James “T” Thieler has spent his whole life chasing thrills in sailboats. He first got his feet wet near Atlantic City, New Jersey, where he commanded his parents’ beat-up Hobie 16 catamaran through choppy water under the blistering sun. The most rousing part was “torturing” the boat, he says, trying to jump massive waves and drive the bucking thing high up on the shore.

Thieler planned to spend adulthood floating around the Caribbean and working on boats, but by 1998, he found himself in Maine, instead. Up there, winters had sharp teeth, but sailors were undeterred. When there was little open water (also known as “soft water”) to be found, a cohort of them took to rivers and ponds in light, sleek, sail-driven crafts that could coast across the ice with runners or skates affixed to their hulls.

It was extreme—fast, cold, and odd—and that piqued his interest. “I thought, ‘Boy, that looks really next-level,’” he says.

Thieler was hooked the instant he got out on the ice. “I picked up an old, cheap iceboat, sailed it 50 feet, and that was the end of that,” he says. Now he is a champion racer and the commodore emeritus for the New England Ice Yacht Association (NEIYA).

The speed of iceboating is what really drew Thieler in. Most monohull sailboats typically top out around 8 to 12 knots. “It’s about as fast as you go in a traffic jam on I-95,” Thieler says. Though some sophisticated (and expensive) multi-hulled vessels can push 30 knots, Thieler adds, iceboating is something else entirely: An iceboat can easily exceed 80 miles an hour, and often goes much, much faster.

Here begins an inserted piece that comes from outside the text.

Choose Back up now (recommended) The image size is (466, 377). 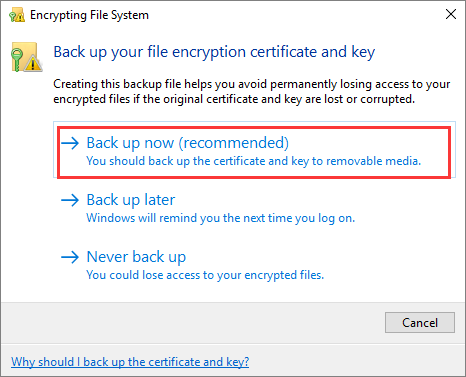(x=254, y=150)
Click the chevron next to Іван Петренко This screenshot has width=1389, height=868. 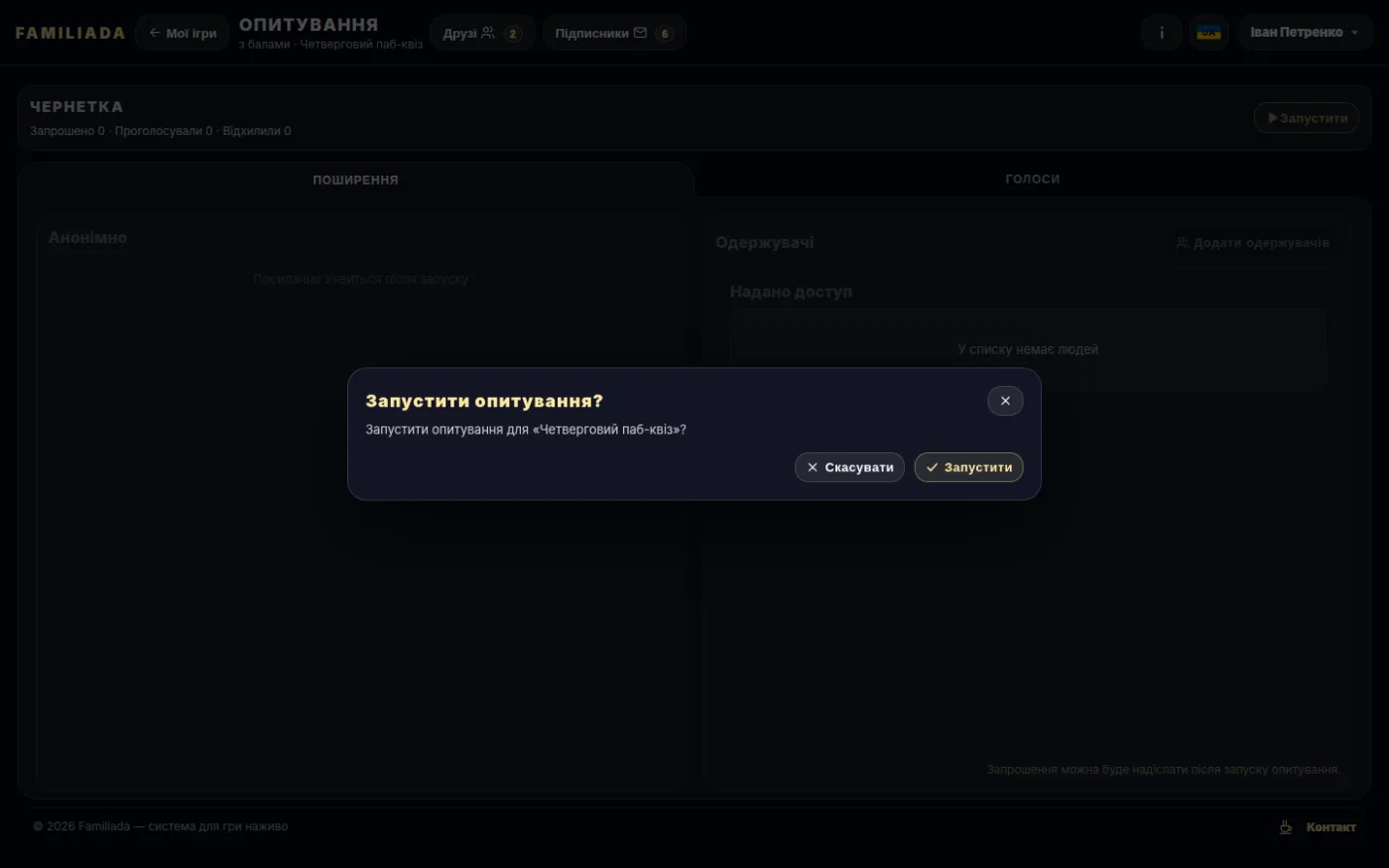click(1354, 33)
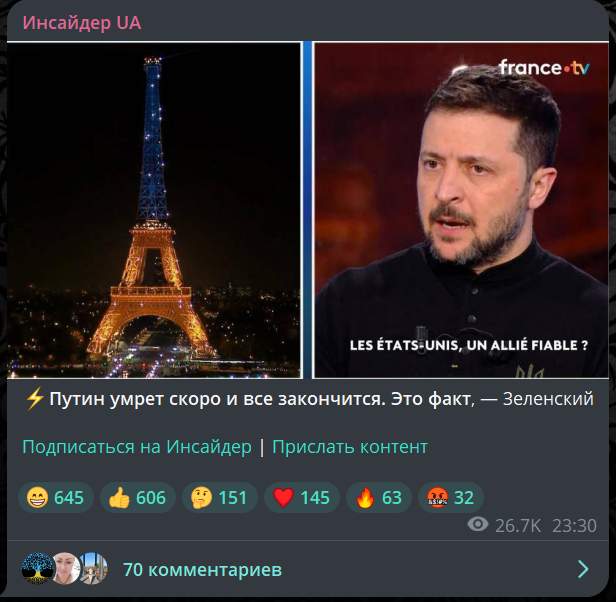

“A hundred miles an hour is not unreasonable under perfect conditions,” says John Stanton, commodore of the NEIYA. Like bobsledders—kindred cold-weather spirits—iceboat racers often start from a standstill and then sprint across the frozen water. When the wind catches the sail, they launch themselves in, and then, depending on the type of boat, may lie flat on their backs, contorting themselves into the most aerodynamic shape they can manage.